━━ Recorded information

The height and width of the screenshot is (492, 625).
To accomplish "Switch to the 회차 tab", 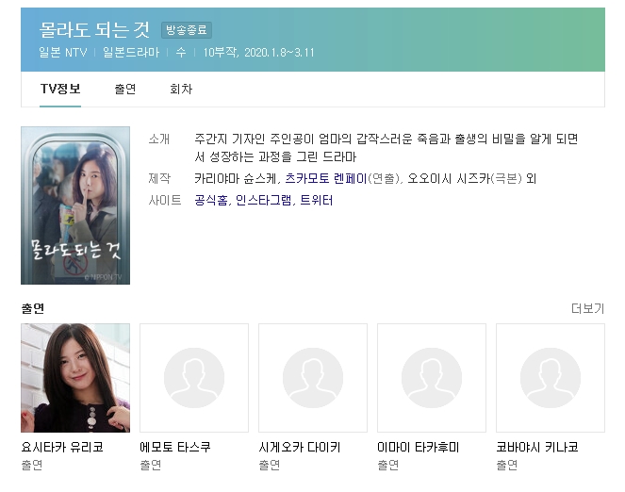I will coord(181,89).
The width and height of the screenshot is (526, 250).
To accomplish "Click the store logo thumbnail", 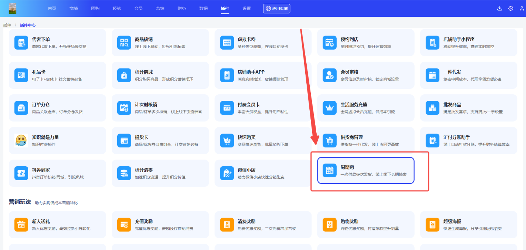I will [13, 9].
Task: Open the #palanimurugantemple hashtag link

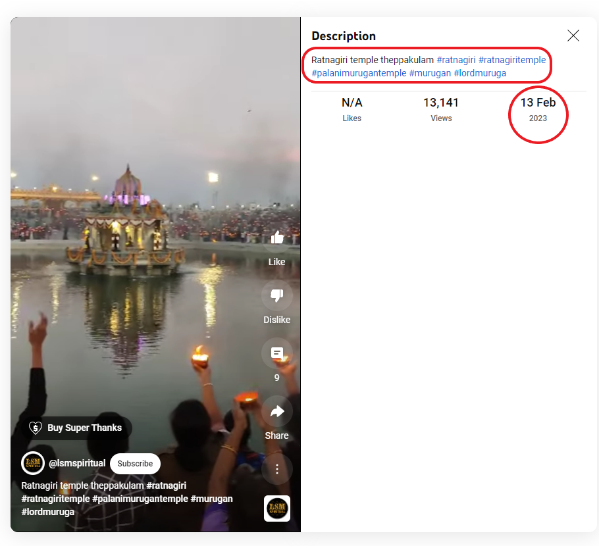Action: point(358,73)
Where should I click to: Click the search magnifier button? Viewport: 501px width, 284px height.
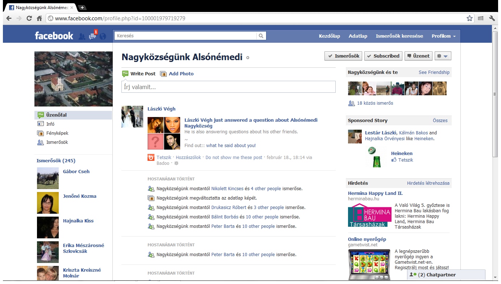[261, 36]
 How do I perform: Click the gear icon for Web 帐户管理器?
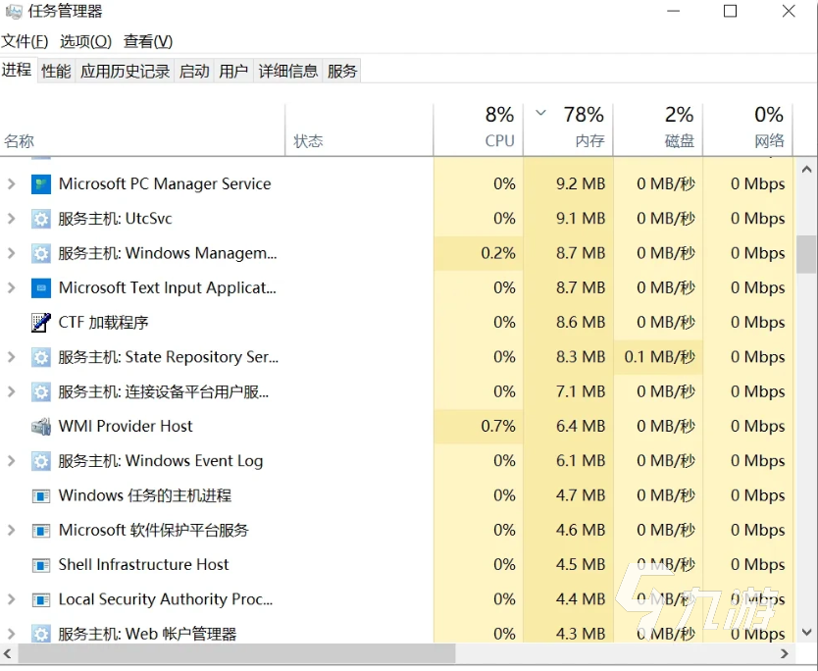[x=40, y=634]
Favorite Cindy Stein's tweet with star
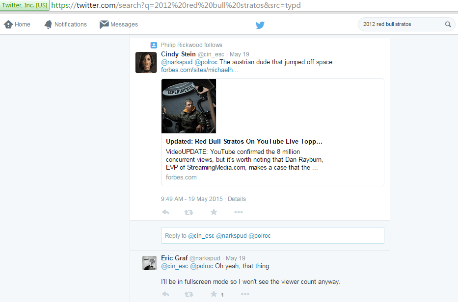 tap(214, 212)
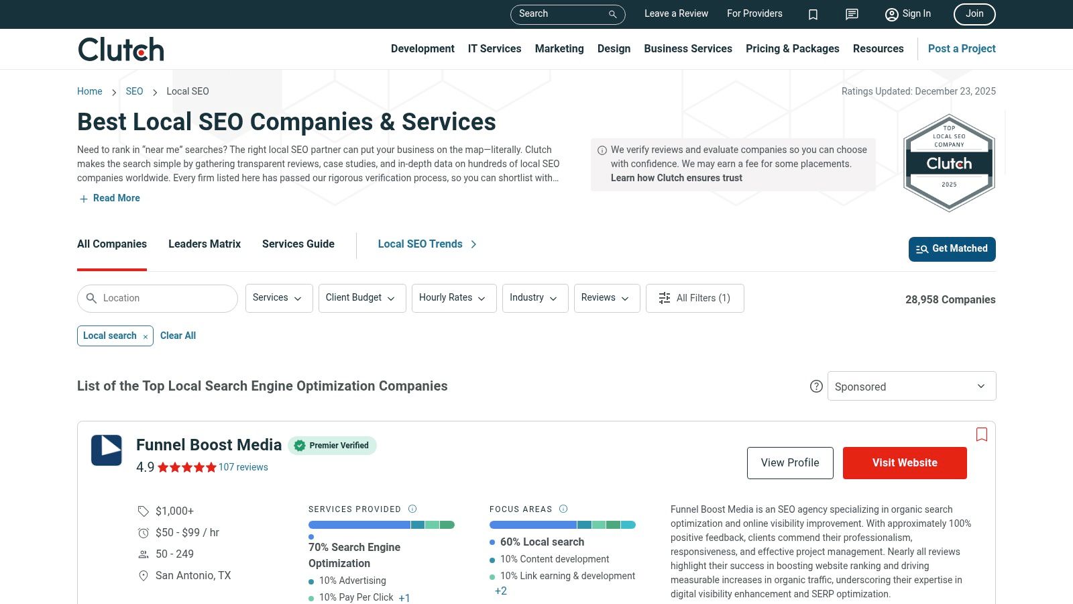Click the Location input field

[x=157, y=298]
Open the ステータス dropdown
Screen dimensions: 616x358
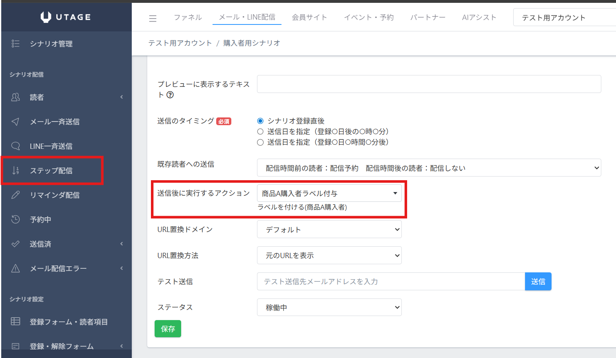click(329, 307)

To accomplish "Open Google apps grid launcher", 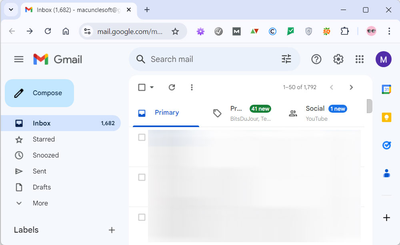I will pyautogui.click(x=360, y=60).
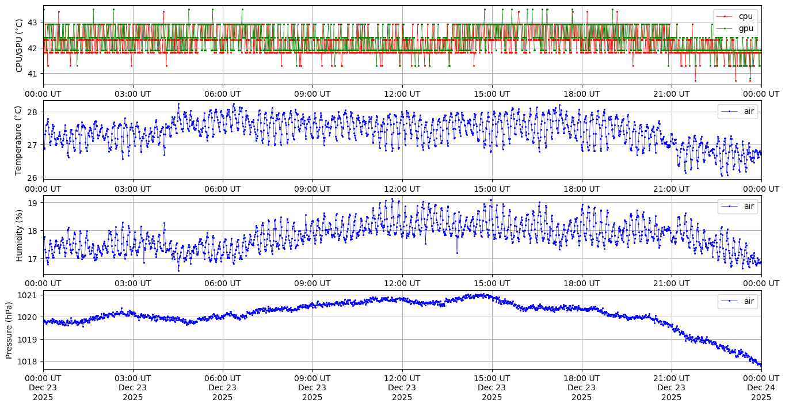This screenshot has height=407, width=785.
Task: Click 18:00 UT tick below Temperature plot
Action: click(581, 189)
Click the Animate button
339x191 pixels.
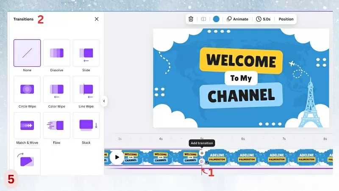coord(237,19)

━━━━

### What to produce
Please retype the part of the items that opens with the line containing "Where should I" and closes with the line containing "click(329, 307)". Leave the pictures out of your answer.

### Solution to the exercise
Where should I click to: Click the search magnifier button? Viewport: 501px width, 284px height.
[261, 36]
 How do I perform: Click the gear icon for Web 帐户管理器?
[x=40, y=634]
Favorite Cindy Stein's tweet with star
 tap(214, 212)
Click the Location input field

[x=157, y=298]
Open the ステータス dropdown
Screen dimensions: 616x358
click(329, 307)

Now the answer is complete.